All of the records below are to be output exactly; no image belongs in the result.

(Data to examine begins)

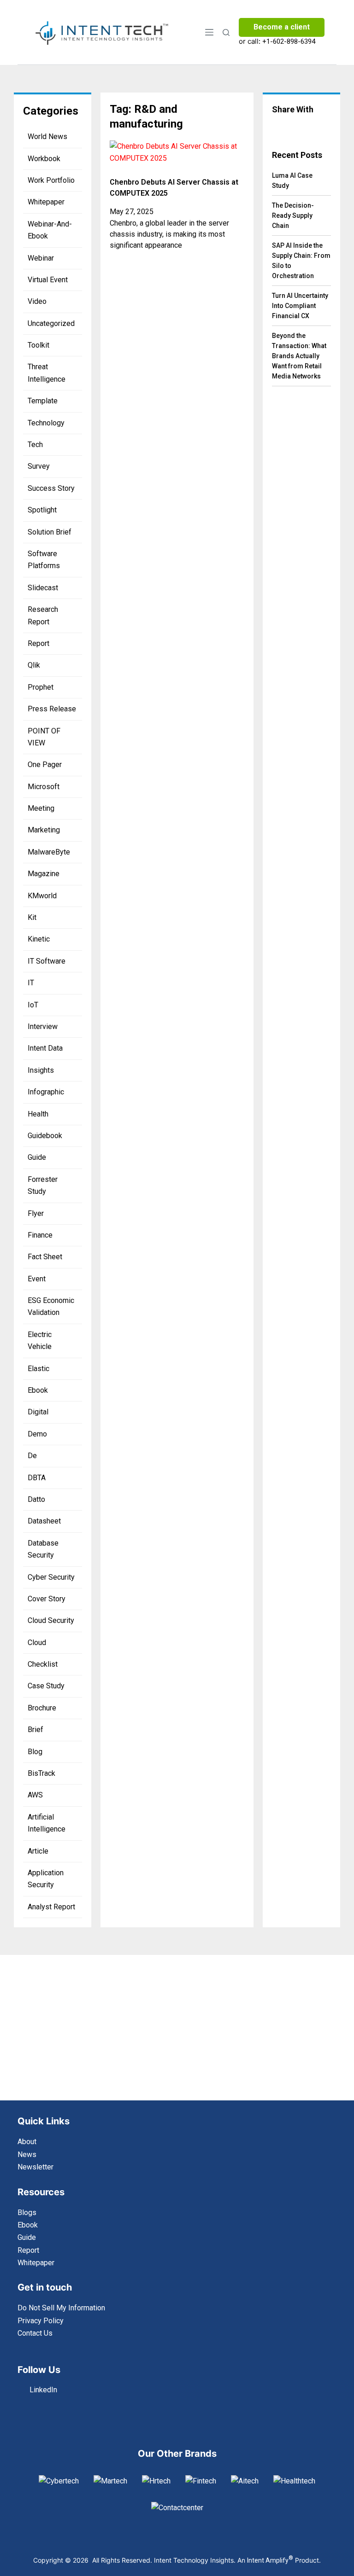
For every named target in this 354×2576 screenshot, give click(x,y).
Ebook (38, 1390)
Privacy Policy (41, 2320)
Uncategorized (51, 323)
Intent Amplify (270, 2560)
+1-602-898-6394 (288, 41)
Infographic (46, 1091)
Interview (43, 1026)
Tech (35, 444)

(Data to examine ends)

## Reply to the task
For every named target in this 354×2576 screenshot, give click(x,y).
Ebook (38, 1390)
Privacy Policy (41, 2320)
Uncategorized (51, 323)
Intent Amplify (270, 2560)
+1-602-898-6394 (288, 41)
Infographic (46, 1091)
Interview (43, 1026)
Tech (35, 444)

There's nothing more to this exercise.